Repeat exactly every line that comes at or after the line containing "The height and width of the screenshot is (394, 729).", through the end of the entries below.
── SUPPLIED MATERIAL
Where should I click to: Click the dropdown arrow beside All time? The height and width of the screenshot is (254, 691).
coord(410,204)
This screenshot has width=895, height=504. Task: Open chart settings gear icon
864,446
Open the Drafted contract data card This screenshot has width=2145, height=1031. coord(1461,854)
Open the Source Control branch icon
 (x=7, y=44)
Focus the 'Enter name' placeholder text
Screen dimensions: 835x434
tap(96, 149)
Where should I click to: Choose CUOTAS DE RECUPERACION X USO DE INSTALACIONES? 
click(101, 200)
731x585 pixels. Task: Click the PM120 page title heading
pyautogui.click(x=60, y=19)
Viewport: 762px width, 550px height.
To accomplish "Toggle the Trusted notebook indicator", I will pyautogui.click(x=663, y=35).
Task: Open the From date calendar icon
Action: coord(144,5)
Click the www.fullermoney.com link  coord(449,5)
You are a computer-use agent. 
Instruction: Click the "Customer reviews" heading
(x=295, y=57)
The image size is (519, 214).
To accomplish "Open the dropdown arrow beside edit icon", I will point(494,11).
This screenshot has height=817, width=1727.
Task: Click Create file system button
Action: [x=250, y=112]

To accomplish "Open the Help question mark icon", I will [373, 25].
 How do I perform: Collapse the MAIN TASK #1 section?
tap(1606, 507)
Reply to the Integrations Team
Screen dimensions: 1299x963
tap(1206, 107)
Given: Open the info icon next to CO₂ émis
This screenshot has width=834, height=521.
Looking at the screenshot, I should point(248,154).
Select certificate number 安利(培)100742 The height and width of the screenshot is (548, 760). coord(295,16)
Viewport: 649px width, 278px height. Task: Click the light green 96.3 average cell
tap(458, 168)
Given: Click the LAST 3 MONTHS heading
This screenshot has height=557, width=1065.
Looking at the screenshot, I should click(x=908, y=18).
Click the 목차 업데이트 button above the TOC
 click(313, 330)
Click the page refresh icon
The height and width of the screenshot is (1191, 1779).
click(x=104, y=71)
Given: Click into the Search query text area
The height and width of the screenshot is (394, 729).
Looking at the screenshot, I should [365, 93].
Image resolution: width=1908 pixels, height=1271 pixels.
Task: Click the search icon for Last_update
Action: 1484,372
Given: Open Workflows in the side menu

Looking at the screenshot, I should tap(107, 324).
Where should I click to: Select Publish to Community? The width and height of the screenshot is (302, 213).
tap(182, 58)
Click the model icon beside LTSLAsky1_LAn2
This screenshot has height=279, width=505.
────
## RESPONSE TO THE EXERCISE
The height and width of the screenshot is (394, 729).
Looking at the screenshot, I should [365, 93].
Image resolution: width=1908 pixels, height=1271 pixels.
Task: Click the search icon for Last_update
Action: 1484,372
Given: Open Workflows in the side menu

Looking at the screenshot, I should tap(107, 324).
Where should I click to: Select Publish to Community? The width and height of the screenshot is (302, 213).
tap(182, 58)
Click the model icon beside LTSLAsky1_LAn2
This screenshot has height=279, width=505.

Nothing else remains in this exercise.